Since the current cohort was exclusively treated with bortezomib upfront, we cannot comment on the impact of other therapies on ER/LR. As clonal burden at presentation appears to be a marker of early progression, treatment strategies may need modulating on initial clonal markers (in addition to organ involvement that has dominated therapeutic adjustments). As deeper responses translated to LR, Daratumumab-CyBorD, which is highly effective in achieving deep responses, is an attractive option; but, longer follow up is needed for progression data in the Andromeda study [15]. Other options may include deferred autologous stem cell transplantation (SCT) consolidation in those not eligible for an upfront SCT. There is little data on maintenance therapy to delay relapse, and prospective trials are required.

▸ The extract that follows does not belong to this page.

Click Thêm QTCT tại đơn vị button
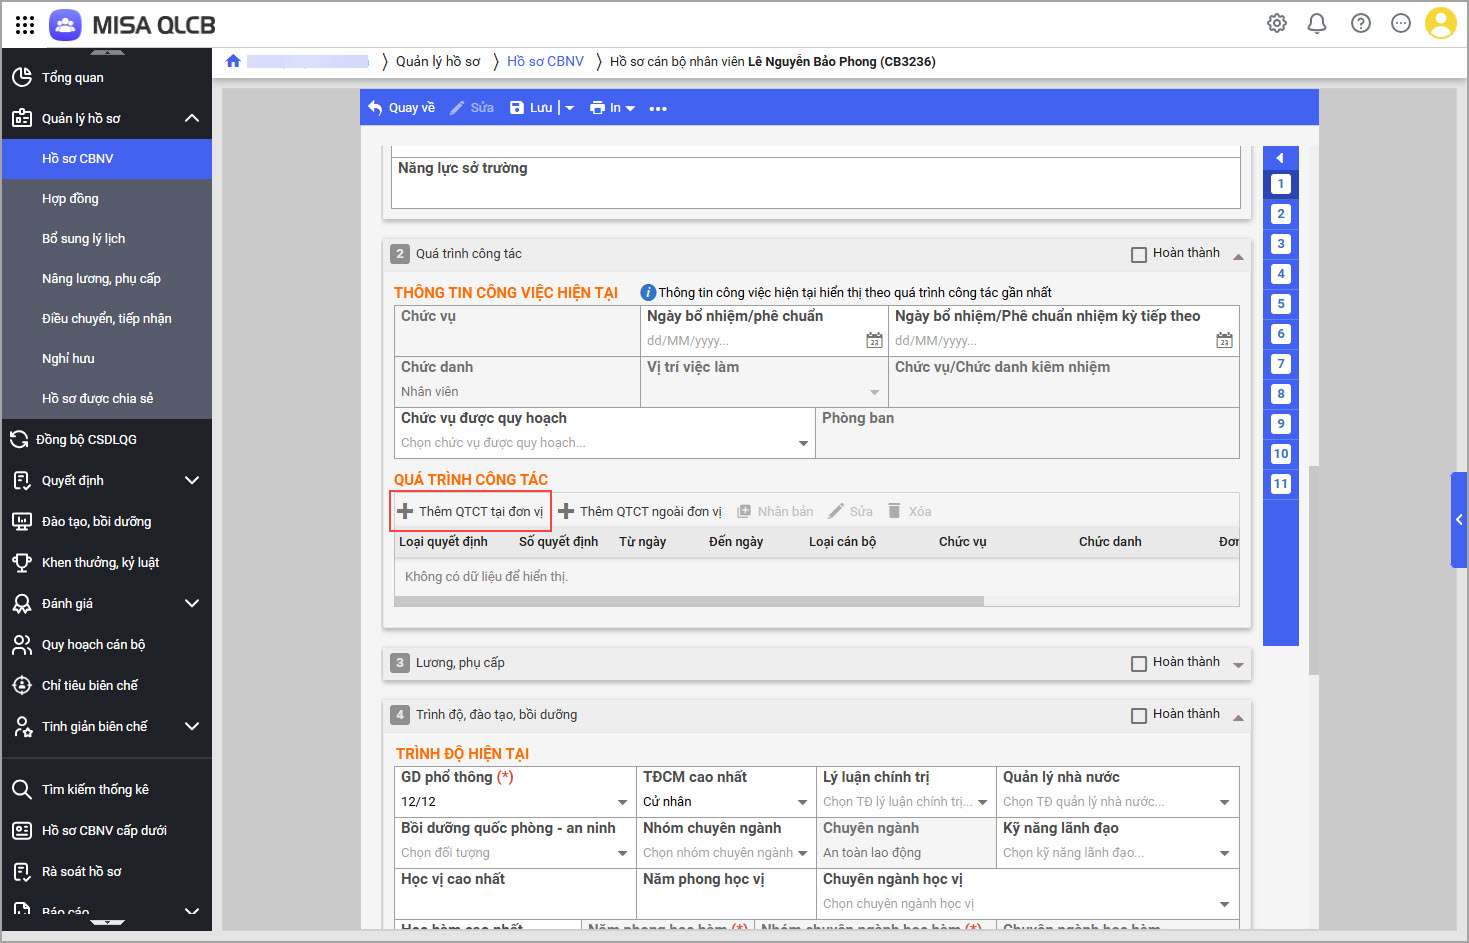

The study’s retrospective nature, absence of cytogenetic data at diagnosis and clonal evolution at progression remain limitations of this analysis.

In conclusion, response durability is an equally important variable (along with the depth of response) in assessing prognosis in AL. Regimens capable of inducing a deep response are available and should be adopted early. The early relapses should be considered for clinical trials that can identify treatments with the potential to overcome the high-risk biology of the disease.